Bachelor of Science, Queen’s University, Kingston, Ontario, Canada, Engineering Chemistry (1969).

Professional experience
Senior Staff Scientist, Alcoa Inc., Alcoa Center, Pa., (1986-Present)
Senior Research Scientist, The Elco Corp., Cleveland, Ohio, (1986)
Research Chemist, Gulf Research & Development Co., Harmarville, Pa. (1978-1985)
Visiting Assistant Professor, Bucknell University, Lewisburg, Pa. (1977-1978)
Postdoctoral Fellow/Research Associate, University of Alberta (Edmonton), (1974-1977)

Professional affiliations
STLE (Member/Corporate Member Representative since 1986)
Certified Lubrication Specialist
Chairman, STLE Nonferrous Council (2007-2008)
Chairman, STLE Pittsburgh Section (2007-2008)
Technical Editor, TLT Magazine
American Chemical Society


Dr. James R. Anglin

TLT: Provide a brief summary of your career with Alcoa.
Anglin:
My career has focused on process lubricants and on machinery lubricants used in the aluminum industry. Process lubricants are needed not only for the rolling process but also for various hot and cold forming processes and for casting.
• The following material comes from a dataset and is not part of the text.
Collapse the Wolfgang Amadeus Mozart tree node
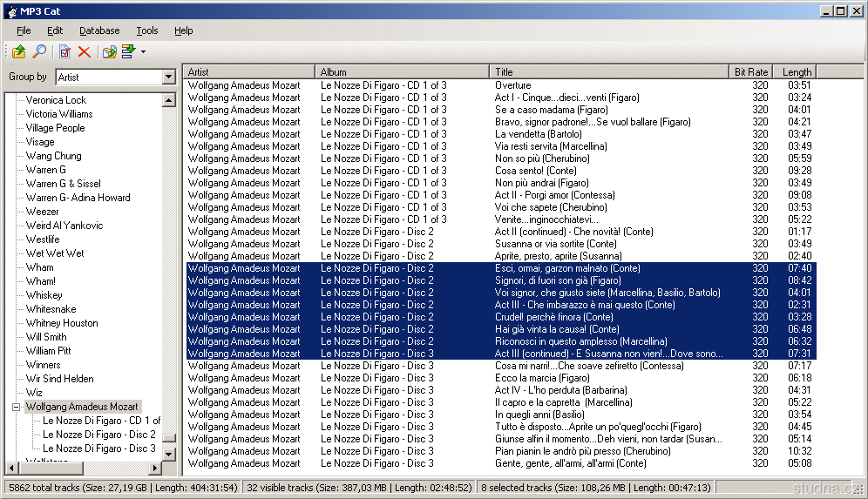 [16, 407]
The work on machinery lubricants, which are used in the process equipment, has focused on the specification and approval of suitable products meeting the diverse needs of those processes. It has also extended to dealing with the troubles machinery lubricants can cause upon leaking into process lubricants. Developments are driven by meeting technical requirements, maintaining cost effectiveness and meeting or exceeding environment, health and safety regulations.
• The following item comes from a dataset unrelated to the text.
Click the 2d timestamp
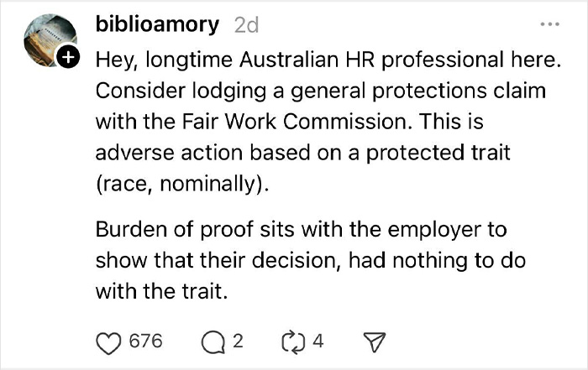This screenshot has height=370, width=588. [x=246, y=25]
TLT: How did your background prepare you for your current career in tribology?
Anglin:
The strength of my academic background is in chemistry, especially synthetic chemistry involving coordination compounds and organometallic compounds that are at the interface of organic and inorganic chemistry. My earlier industrial experience focused on products from petroleum and other hydrocarbon sources, along with the synthesis and evaluation of additives for them. It provided a good introduction to the properties and the testing of these materials. However, I had no experience in aluminum processing or the performance of lubricants at temperatures typical of hot aluminum metalworking, and this needed to be learned as part of my work at Alcoa.
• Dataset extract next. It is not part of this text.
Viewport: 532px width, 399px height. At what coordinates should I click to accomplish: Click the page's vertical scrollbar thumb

TLT: What have been some of the biggest challenges in successfully implementing new process lubricants?
Anglin:
As with many lubricant systems, aluminum process lubricants, such as those used in rolling, must meet a considerable number of requirements beyond simply being good lubricants. Integrating all of these requirements into the lubricant chemistry and the associated application and handling systems can be complex and require the collaboration of a number of disciplines. Experienced metalworking lubricant formulators are familiar with most of these requirements, but I would like to make a few comments on some that are specific to our work.

To begin with, for metal to be used in food, beverage and drug packaging, the lubricant chemistry needs to be selected in keeping with regulatory requirements such as FDA in the U.S. Additional requirements can include compliance with religious dietary requirements, the absence of allergens and the meeting of CONEG (Coalition of Northeast Governors) requirements as well as California Proposition 65 requirements.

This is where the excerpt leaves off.